The Pomchi is a newer cross breed, developed as part of the new trend for designer dogs. Designer dogs are a recent development, usually being two purebreds bred together and their offspring being given a blended name. Mixing breeds is not a new thing but the surge in different designer dogs in the last two to three decades means there are a lot out there now and a lot are being bred with no care or love just to make money by puppy mills and poor breeders. Therefore when looking for any designer dog always be careful about where you buy from. Being one of the more recent dogs developed the Pomchi has no history known, we do not even know who originally developed them. So we look at the parents briefly to get an idea of where they come from.
There are two theories on where the Chihuahua comes from, one says they were brought over to Mexico by Spanish traders from China where they were then bred with native dogs. The other says they descend from an ancient dog found in 9th century central and south America called the Techichi. Either could be true. In the 1850s the short haired Chihuahua was discovered in a Mexican state called Chihuahua, which is where the name comes from. They were brought to America in the late 1800s and the AKC first registered one in 1904. The long haired variety is thought to be a result of breeding the short haired with long haired dogs like the Pomeranians or the Papillons.

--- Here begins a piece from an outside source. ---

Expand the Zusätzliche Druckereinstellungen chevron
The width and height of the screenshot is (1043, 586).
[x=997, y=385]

Today he is a confident and brave dog with an alert nature like a terrier. He is quite sensitive though and demands a lot of attention and love. He makes a good watchdog with an alert nature and can be reserved. While he may be friendly to the rest of the family he tends to have a closer bond to pone person who he will choose over all others!
This dog was developed to be a companion and gets his name from the province he comes from, Pomerania. When he was first bred he was bigger, weighing around 30 pounds. He was always popular and many well known names through the ages can be linked to owning one, such as Newton, Michelangelo, Martin Luther and Mozart. In the 18th century the dog came to England when a Princess from a region neighboring Pomerania married an English prince. She came over with a pair of Poms who then weighed around 20 pounds. The breed became popular amongst the rich rather than the common people. During Queen Victoria’s reign she also became fond of Poms but she liked the smaller size at 12 pounds. When she was dieing she asked for her favorite dog to lay with her and that was a Pomeranian. English dog breeders began to breed Poms smaller and with more color. In the 1880s he went to the US.

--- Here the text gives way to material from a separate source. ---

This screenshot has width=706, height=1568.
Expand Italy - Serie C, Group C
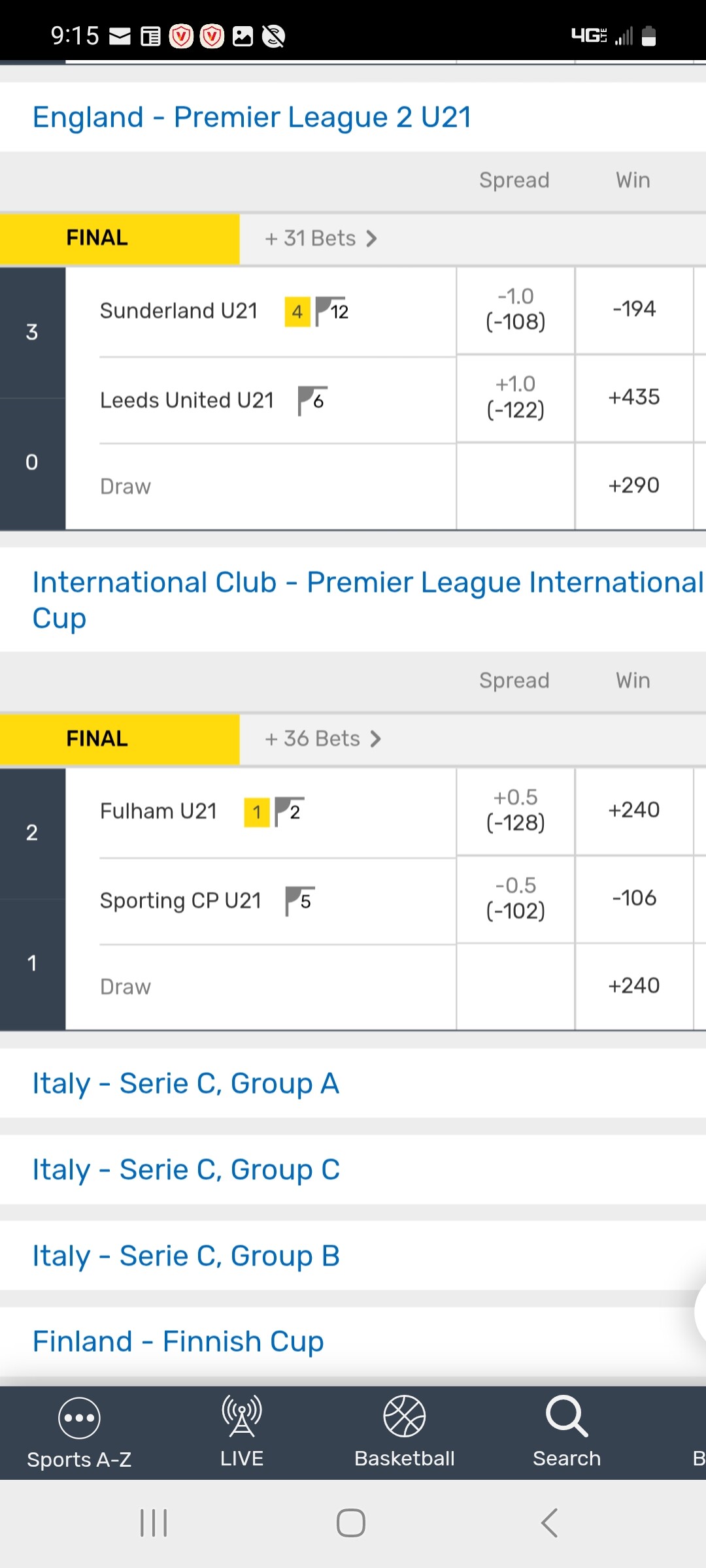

Today the Pomeranian is a very outgoing, social and clever small dog. He loves meeting people, he tends to act like a larger dog so can get himself into trouble, and he gets on well with other pets. He is quite curious and lively and being alert he is a good watchdog. His barking can be a problem so training will be important so that you can command him to stop!
The Pomchi is an affectionate and loving dog towards his owners and family. He can be stubborn and quite assertive though so you need to be firm or he will become a yappy dog who thinks he is in charge. He is a bold dog as tiny dogs like him often are. He likes to cuddle and makes a great lap dog but he does still need some exercise. He can be sweet too and prefers to be with you rather than being left alone. To visitors he can be distant but with you he is warm and cuddly. He is fragile though so he is not the best dog suited to children. He is smart and energetic too.
What does the Pomchi look like
He is a small dog only weighing 4 to 10 pounds and standing 6 to 9 inches tall. He looks like he has a smile on his face and he has a short pointed muzzle, round eyes that are dark, medium erect ears and a furry tail that is about the length he is that he holds over his back. He can have a single or double coat and it can be short or long, glossy, soft, smooth or silky. Colors can be blue, brown, white, black, cream, gray or a combination. He has small feet that are quite dainty and can have feathering on his ears and legs.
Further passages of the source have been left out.